Worknoise, 2024
Title: Worknoise / Munkazaj
HD digital video with self-composed sound, performance, glitch techniques – 1280 × 720 px, duration: 2’34”
Worknoise is a densely structured conceptual video piece that navigates the liminal zones between physical labor, digital manipulation, and aesthetic abstraction. At once documentary and interpretive, the work reframes the gestures and sounds of manual processes within a radically recontextualized artistic space. Central to the composition is a photograph from the artist’s personal archive, depicting a sickle and hammer – not as ideological symbols, but as archetypal signifiers of the relationship between body and tool.

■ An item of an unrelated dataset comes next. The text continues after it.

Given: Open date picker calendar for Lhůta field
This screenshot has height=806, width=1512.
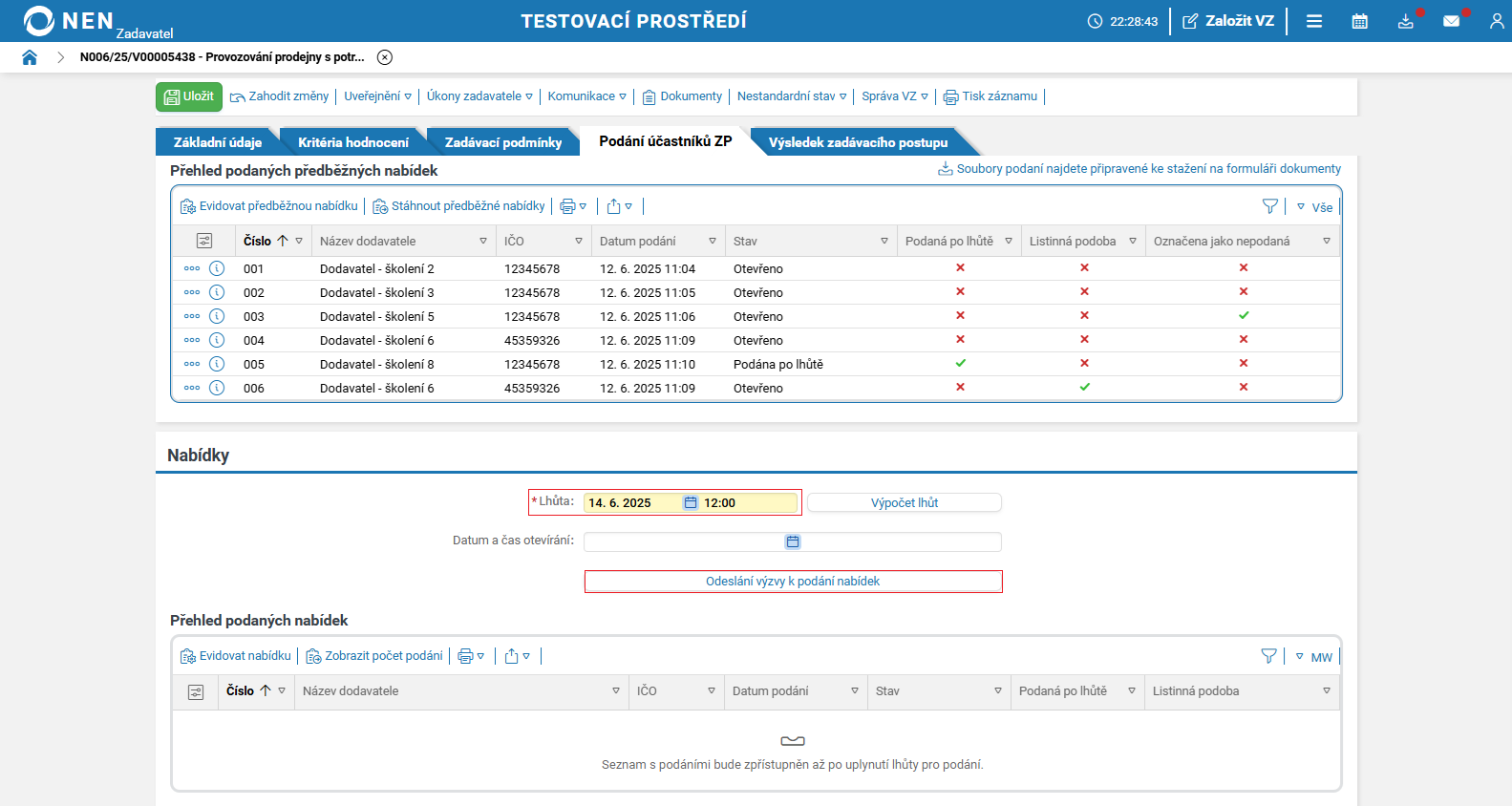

This image recurs throughout the video as a thematic anchor. Visually, the screen is divided into nine segments playing simultaneously, forming a dynamic matrix that expresses labor’s temporal rhythm through a nonlinear, yet organically unfolding visual logic.
The artistic approach blends glitch aesthetics with techniques of digital collage and audiovisual performance. Footage of the artist’s own working processes – sawing, carving, painting, nailing, assembling – has been manipulated through speed shifts and distortions, creating layers of abstraction across the segmented frame. These visual matrices, often fractured through effects reminiscent of glass brick refraction or pixel disintegration, are synchronized with a self-composed soundscape built from the raw noises of the actions depicted. The result is a noise-techno composition in which rhythm emerges directly from the materiality of labor. Here, sound is not mere accompaniment but the sonic sublimation of physical effort.
Positioned at the intersection of digital visual art, performative documentation, and experimental sound practice, Worknoise raises reflective questions about the social and spiritual dimensions of labor. The “profane” gestures of manual work are elevated into a meditative, almost transformative state. The focus on presence, repetition, and rhythm evokes a Zen-like sensibility – grounded, attentive, and free from affectation. The piece oscillates between the corporeal and the transcendent, proposing a space where work becomes both ritual and reflection.
The recurring image of the sickle and hammer – used here devoid of ideological intent – activates historical layers and cultural memory, calling attention to the shifting symbolic roles of labor in society. As a motif, it bridges craftsmanship, production, and artistic creation, underscoring, with a touch of irony, how work may simultaneously become a political, aesthetic, and spiritual act. Glitches, digital noise, and visual errors are not decorative anomalies, but signifiers of malfunctioning systems and overstretched structures that define the contemporary condition.
Ultimately, Worknoise is more than a video – it is a hybrid media work that employs performance, digital imagery, and sound art to articulate complex relationships between labor and creation, the body and technology, the everyday and the sacred. Within the context of contemporary art discourse, it functions not only as a formal innovation, but also as a philosophical and sociopolitical reflection.